Additionally, the GEL samples had a thinner shell by 65% compared to the PEMA samples. The GEL samples also exhibited a more crystalline structure, which alludes to higher hydrolytic stability, which is excellent for long term storage and reduced chances of formaldehyde emission from the shell, which is another added merit in terms of safety and environmental concerns.

Moreover, the FIB process’s novel and innovative milling procedure conveyed the successful entrapment and release of the tung oil upon rupture in the GEL samples. The self-healing was also evaluated for the substances, conveying that the microcapsules containing GEL exhibited a higher healing efficiency of 91%, compared to the 63% healing efficiency established by the PEMA samples. Furthermore, all the samples containing the microcapsules in the epoxy primer coated on the steel substrate established corrosion resistance after 48 h, with the GEL samples conveying exceptional results.
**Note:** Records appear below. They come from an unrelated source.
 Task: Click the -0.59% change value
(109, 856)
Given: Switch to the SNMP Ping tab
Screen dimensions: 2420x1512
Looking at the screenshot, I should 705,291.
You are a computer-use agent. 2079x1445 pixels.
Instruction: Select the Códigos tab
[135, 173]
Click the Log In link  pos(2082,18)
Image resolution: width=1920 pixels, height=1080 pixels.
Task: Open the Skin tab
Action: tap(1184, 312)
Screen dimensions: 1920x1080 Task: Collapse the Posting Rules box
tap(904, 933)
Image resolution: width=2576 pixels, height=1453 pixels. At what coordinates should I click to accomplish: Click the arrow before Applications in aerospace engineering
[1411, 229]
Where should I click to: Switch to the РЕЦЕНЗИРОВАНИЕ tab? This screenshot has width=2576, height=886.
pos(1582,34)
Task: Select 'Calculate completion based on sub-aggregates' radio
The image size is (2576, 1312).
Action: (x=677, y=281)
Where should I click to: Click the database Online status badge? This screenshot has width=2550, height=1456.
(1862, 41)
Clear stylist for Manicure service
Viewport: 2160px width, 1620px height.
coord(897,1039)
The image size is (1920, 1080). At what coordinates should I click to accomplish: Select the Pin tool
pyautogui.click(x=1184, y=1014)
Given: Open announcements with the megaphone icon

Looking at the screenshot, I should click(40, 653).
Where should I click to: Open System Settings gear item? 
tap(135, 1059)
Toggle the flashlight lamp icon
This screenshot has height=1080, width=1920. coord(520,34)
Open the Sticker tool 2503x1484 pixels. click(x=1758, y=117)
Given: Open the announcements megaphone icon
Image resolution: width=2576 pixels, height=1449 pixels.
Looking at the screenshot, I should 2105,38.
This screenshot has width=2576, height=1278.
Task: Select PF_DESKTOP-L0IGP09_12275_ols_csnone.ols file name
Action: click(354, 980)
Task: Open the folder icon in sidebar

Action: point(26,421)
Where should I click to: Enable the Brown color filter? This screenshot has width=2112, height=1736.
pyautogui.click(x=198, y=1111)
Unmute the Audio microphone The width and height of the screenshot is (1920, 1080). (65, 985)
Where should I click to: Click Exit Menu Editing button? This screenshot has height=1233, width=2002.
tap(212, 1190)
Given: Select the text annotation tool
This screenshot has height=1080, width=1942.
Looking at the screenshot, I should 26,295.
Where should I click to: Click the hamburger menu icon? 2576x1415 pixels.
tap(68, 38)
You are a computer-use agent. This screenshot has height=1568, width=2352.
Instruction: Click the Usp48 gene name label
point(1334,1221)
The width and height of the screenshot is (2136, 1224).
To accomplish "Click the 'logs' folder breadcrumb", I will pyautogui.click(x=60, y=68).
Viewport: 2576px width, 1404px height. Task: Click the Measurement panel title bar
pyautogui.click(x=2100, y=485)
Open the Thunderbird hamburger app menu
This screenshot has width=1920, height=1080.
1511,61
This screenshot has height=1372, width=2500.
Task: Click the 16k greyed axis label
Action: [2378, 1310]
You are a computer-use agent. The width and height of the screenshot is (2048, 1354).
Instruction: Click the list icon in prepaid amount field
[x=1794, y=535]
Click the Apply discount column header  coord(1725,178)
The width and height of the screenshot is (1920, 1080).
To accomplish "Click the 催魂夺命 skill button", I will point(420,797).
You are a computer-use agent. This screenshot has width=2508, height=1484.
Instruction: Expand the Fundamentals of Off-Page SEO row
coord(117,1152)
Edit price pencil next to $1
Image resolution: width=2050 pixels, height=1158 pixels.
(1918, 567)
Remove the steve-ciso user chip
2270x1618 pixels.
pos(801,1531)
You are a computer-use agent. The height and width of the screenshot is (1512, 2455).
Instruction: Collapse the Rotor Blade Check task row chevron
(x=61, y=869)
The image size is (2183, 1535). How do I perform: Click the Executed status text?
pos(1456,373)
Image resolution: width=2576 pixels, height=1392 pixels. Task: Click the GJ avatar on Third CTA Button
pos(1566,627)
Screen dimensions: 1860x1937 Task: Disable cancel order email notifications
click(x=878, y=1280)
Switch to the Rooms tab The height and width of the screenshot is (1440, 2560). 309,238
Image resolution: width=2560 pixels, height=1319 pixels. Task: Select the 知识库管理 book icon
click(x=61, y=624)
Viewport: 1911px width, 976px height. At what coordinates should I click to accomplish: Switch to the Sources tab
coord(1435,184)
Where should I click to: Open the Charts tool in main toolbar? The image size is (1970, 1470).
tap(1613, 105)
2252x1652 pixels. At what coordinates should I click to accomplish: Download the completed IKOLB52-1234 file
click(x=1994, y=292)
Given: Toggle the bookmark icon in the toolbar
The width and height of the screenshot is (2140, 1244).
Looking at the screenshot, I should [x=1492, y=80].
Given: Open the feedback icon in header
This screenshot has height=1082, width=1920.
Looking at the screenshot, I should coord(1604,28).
The significance of our findings lies in the fact that the emulsifier of choice can significantly affect the microcapsules’ morphological, crystalline and barrier properties. With this, factors such as the microcapsule size, shell thickness and surface roughness may be fine-tuned and controlled for the intended application by altering the emulsifier of choice.